U.S. media and E. Timor
U.S. media and E. Timor
Jeffrey A. Winters, North Western University, Chicago
The birth of East Timor as a new nation was described in
glowing, even triumphant, tones in the U.S. print media. Timor
offers the sort of classic uplift story Americans love to consume
-- of fighting against the odds, of epic human struggles.
President Clinton referred almost Biblically to "blood and
sacrifice" in the pursuit of freedom.
Indonesia's military, the TNI, was an easy target for the role
of "bad guy." The 1975 invasion and subsequent occupation was
described across the U.S. media as "brutal."

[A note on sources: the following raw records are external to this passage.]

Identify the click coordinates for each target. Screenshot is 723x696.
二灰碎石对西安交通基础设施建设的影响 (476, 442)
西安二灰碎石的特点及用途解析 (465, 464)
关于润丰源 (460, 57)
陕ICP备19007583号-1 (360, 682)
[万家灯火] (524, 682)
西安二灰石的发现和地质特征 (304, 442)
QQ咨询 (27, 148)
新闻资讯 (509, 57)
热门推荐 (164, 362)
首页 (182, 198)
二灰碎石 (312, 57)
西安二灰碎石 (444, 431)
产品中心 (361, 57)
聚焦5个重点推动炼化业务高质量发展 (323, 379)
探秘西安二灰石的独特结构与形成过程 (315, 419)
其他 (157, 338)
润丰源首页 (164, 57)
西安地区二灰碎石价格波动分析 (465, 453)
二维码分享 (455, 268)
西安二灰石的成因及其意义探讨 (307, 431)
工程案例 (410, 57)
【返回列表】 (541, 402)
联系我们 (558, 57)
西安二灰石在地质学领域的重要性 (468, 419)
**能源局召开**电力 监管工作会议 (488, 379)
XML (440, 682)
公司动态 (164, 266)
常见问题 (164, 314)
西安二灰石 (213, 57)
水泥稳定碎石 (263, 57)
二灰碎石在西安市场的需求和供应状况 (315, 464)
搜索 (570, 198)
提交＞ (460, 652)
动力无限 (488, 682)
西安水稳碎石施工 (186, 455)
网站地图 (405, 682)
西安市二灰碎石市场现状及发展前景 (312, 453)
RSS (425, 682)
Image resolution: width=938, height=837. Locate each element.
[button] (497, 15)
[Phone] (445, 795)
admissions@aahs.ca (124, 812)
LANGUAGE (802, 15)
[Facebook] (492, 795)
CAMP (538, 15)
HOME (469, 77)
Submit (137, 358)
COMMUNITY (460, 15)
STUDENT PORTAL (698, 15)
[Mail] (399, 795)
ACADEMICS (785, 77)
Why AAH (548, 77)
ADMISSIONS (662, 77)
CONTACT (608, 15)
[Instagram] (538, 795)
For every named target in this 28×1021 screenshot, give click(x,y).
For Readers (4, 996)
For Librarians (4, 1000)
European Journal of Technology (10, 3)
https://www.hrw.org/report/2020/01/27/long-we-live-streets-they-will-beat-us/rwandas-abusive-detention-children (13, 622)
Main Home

But the American reading public would have to search wide and
dig deep to find much accurate reporting of the appalling U.S.
government's role in either the long suffering or the eventual
triumph of the Timorese.
Every article contained the obligatory one-paragraph history
of the Indonesian invasion. But not one bothered to mention how
thoroughly complicit the U.S. was in allowing the tragic events
to occur in the first place.
A May 20 editorial in the New York Times gave the impression
that the U.S. was a distant observer of the events of 1975,
merely making the "mistake" of approving of the invasion. The
uncomfortable fact is that President Ford and Secretary of State
Kissinger met with President Soeharto in Jakarta hours before the
attack and made it clear the U.S. was supportive of the plan to
invade. Soeharto had held his generals back until he could get
this crucial U.S. assurance from the very top.
The fuller piece of the same day in the Times by Jane Perlez
does not even bother to mention the destructive U.S. role. If
anything, the U.S. appears valiant and noble for sending an
international peace-keeping force to Timor after the Indonesian
military oversaw the destruction of everything in sight.
The disquieting fact is that Bill Clinton, President Bush's
delegate to the independence ceremony, hesitated until the last
possible moment to safeguard Timor's referendum -- sending U.S.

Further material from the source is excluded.